3 thoughts on “On Libertarianism

    uvalduvalcuckoo said:
    April 11, 2014 at 10:03 pm

    Quite a bit of interesting material but one question…why do you refer to prostitution and gay marriage as so called victimless crimes. Both involve two consenting adults (and excluding fraud or coercion) how could either seriously be said to have a victim? You can come up with a scenario where a wife is the downstream victim, but it’s not prostitution that’s victimizing her, it’s her spouse’s infidelity.that is. I’d throw in drugs and gambling as well in the mix although the argument that there are direct victims b/c of some drugs is a little stronger..

    If you look at very populated cities, they are almost always ‘liberal’ or ‘progressive’. I think part of that is b/c Freedom is really nice when you live in a rural area b/c you can isolate yourself from others. In a city like NYC or San Fran, everybody’s behavior will affect a lot of other people and that gets very bothersome. Everyone has different lines in their minds related to where law should be used to stop something (that line is always on the other side of ‘my’ behavior) so put enough people together and there’s not a lot of free space.

    There’s one point though that’s seldom made. There are countless discussions about Drugs for instance. Do we really need a Federal Drug enforcement agency and one that overlaps with state agencies? Do we really need Immigration/Customs joining in every single drug bust or seizing domain names? Couldn’t city wide laws suffice? If a city wants to have prostitution, gambling and over the counter heroin – they can’t do it – but I think that woudl answer a lot

    magus71 responded:
    April 11, 2014 at 10:31 pm


    As far as prostitution goes, and it is the same deal for promiscuous sex, the assumption by modern society is that this does not harm the person engaging in it. I myself take the view that it is one of the reasons so many girls are bat-shit crazy nowadays. I’m not sure it’s harmless. For one, I have my own observations about females who are strippers, prostitutes, porn stars and generally easy: They’re unhappy and crazy. They cannot make anyone else happy. I do not buy the argument that they are crazy and unhappy because society does not accept them; I believe society does not accept them because they are unhappy and crazy. Now, this does not mean I believe that laws should be enforced that try to stop this behavior, but what I see from libertarians, is the desire to prove through rational argument that this behavior is good. They want to prove it is good, so that they no longer have to argue about whether the government should try to stop it. I argue it is not good, but am on the fence as to if the government has a real interest in enforcing these laws. What should happen, but what libertarians don’t do, is tell people not to do these things. One reason for this is a similar phenomena seen in liberals; They are smart, highly educated people who assume everyone will think things through, rationally, based on scientific studies of some sort. Which is why most liberal intellectuals may think it’s ok to legalize meth but wouldn’t do it themselves.
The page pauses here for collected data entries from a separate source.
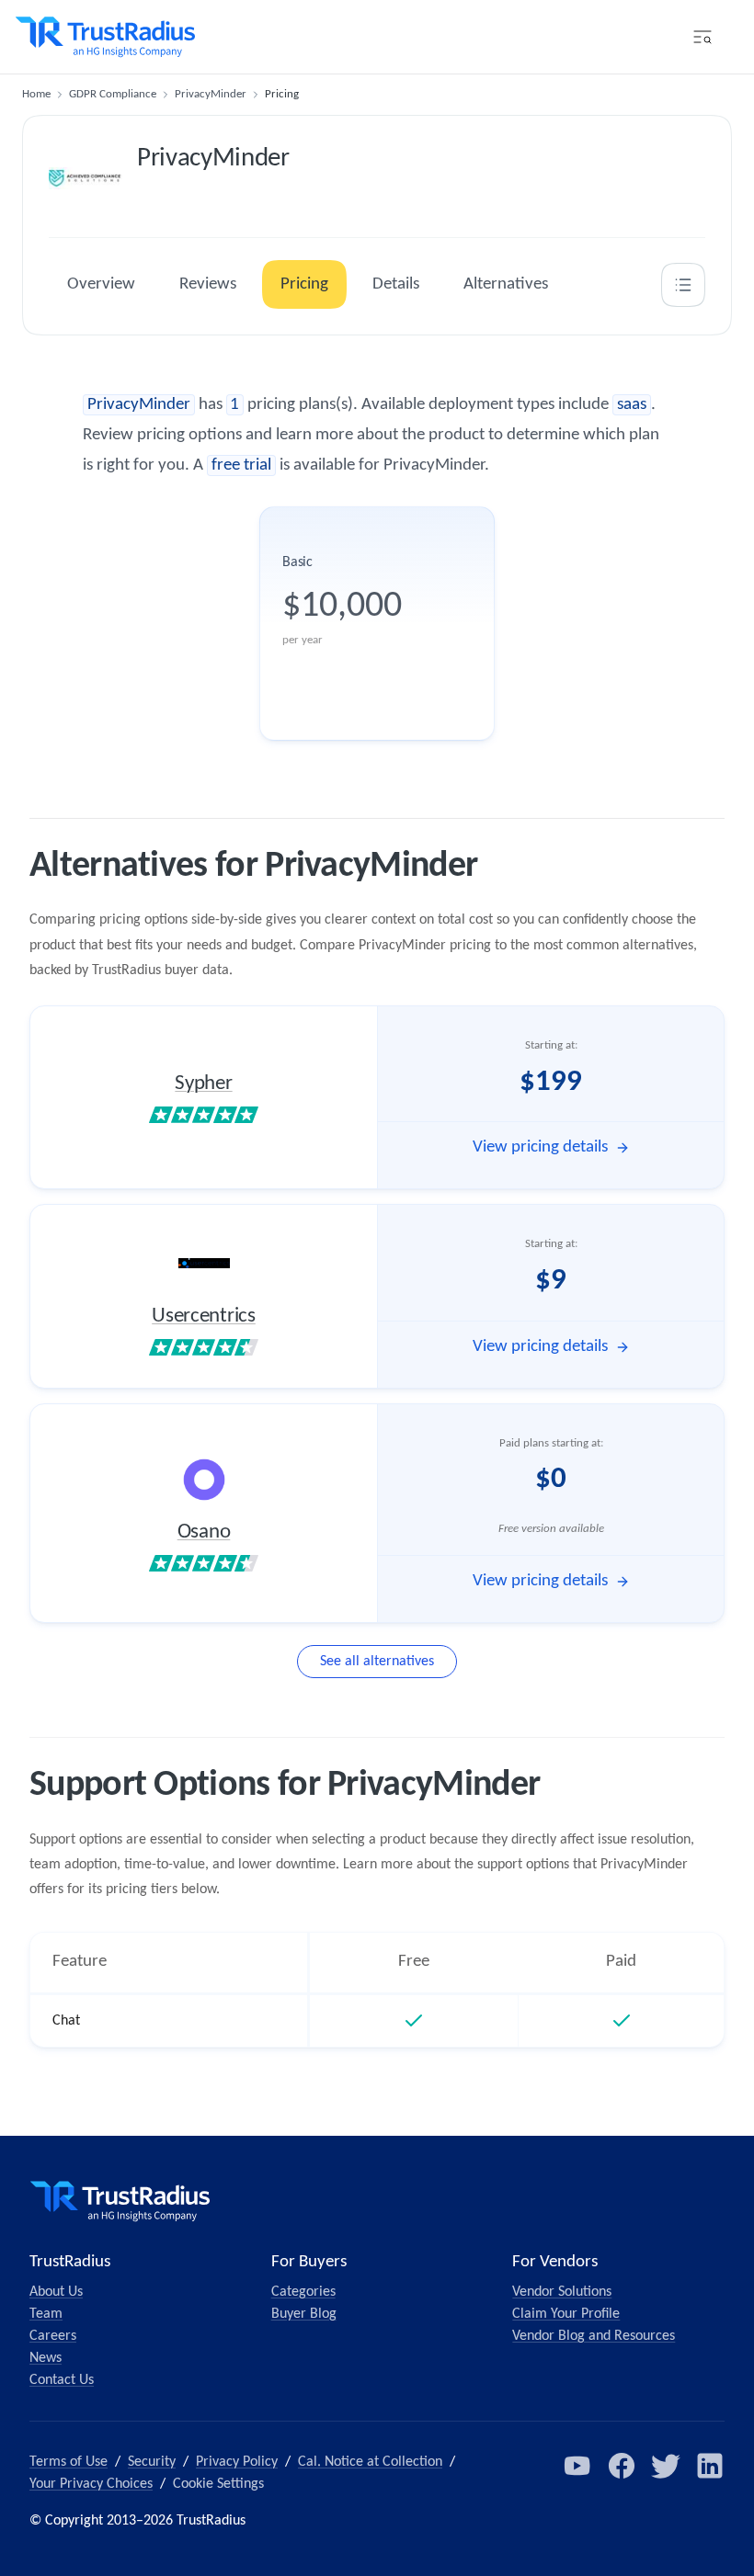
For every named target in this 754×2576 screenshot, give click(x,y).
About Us (56, 2292)
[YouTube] (577, 2465)
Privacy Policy (237, 2462)
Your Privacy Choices (91, 2484)
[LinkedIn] (710, 2465)
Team (46, 2314)
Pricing (304, 284)
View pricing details (540, 1147)
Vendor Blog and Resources (593, 2336)
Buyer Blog (304, 2314)
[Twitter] (665, 2465)
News (45, 2358)
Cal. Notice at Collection (370, 2462)
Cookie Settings (218, 2484)
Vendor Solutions (561, 2292)
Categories (303, 2292)
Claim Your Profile (566, 2314)
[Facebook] (621, 2465)
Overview (101, 284)
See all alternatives (377, 1661)
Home (36, 94)
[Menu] (702, 37)
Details (395, 284)
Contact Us (61, 2380)
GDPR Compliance (112, 94)
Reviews (207, 284)
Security (152, 2462)
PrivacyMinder (210, 94)
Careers (52, 2336)
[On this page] (683, 285)
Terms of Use (68, 2462)
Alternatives (505, 284)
Same thing for libertarians except they like more economic freedom. The message that this is harmless has spread and has had deleterious effects on the fabric of society, particularly the family.

    Yes, cities tend to be liberal. But what happens is that you have the educated liberal elite I mentioned above, living in their gating communities and practicing good habits for themselves, but giving the exact opposite message to the seething masses pounding at the gate. As I stated in my article, they know better than to practice the habits they endorse for the poor. The poor would be in the country side, if there were food stamp distribution points, free methadone, and a massive state infrastructure that they had immediate access to.

    Anderson said:
    April 16, 2014 at 7:35 pm

    Very valid points in your response to Bill. Especially your last paragraph.